Where the records hold the string "agent", show the whole line it sits on.
══ Material for this task ══
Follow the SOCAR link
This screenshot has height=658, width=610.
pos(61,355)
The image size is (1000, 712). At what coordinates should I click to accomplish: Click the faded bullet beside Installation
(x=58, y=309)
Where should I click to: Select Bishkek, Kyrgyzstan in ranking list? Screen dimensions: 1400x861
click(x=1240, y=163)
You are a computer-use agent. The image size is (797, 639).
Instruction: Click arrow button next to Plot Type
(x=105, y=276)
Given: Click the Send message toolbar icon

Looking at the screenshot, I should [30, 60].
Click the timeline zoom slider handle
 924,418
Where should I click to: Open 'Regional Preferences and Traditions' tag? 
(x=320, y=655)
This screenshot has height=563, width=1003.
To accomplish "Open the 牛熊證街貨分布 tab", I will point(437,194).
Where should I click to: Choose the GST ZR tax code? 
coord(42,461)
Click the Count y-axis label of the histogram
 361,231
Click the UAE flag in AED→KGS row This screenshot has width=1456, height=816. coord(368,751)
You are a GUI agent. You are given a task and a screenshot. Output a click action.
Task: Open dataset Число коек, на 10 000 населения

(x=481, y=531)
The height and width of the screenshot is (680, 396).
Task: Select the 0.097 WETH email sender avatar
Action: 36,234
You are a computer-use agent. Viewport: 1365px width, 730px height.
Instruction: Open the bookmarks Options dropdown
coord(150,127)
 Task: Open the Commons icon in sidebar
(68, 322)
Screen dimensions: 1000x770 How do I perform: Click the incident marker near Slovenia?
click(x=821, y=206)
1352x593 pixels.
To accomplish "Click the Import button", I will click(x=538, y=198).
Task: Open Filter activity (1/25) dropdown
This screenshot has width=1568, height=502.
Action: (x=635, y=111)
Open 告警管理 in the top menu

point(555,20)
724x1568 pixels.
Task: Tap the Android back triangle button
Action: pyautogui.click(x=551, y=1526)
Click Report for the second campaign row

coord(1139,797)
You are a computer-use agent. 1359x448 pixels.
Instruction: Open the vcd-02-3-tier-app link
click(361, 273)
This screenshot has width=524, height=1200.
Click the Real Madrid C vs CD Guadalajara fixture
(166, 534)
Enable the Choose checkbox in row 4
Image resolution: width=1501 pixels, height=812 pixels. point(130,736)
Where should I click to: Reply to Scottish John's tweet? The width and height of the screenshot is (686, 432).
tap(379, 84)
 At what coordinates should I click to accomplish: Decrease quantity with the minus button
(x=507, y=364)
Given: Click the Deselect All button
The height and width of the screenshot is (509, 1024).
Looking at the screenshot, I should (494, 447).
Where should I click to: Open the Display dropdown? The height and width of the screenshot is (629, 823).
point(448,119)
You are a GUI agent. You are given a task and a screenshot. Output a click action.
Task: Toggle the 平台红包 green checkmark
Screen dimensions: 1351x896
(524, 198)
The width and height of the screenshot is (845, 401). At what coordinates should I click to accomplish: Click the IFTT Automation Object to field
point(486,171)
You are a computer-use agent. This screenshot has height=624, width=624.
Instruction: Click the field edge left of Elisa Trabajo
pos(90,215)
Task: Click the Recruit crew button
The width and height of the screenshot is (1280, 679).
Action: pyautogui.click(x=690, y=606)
═══
» **Finished task**:
You are a computer-use agent. The image size is (797, 639).
You are a GUI agent. You are given a task and a screenshot. Output a click action.
You are a computer-use agent. Viewport: 1365px width, 730px height.
You are a computer-use agent. 1359x448 pixels.
You are a GUI agent. You are given a task and a screenshot. Output a click action.
You are a computer-use agent. This screenshot has height=624, width=624.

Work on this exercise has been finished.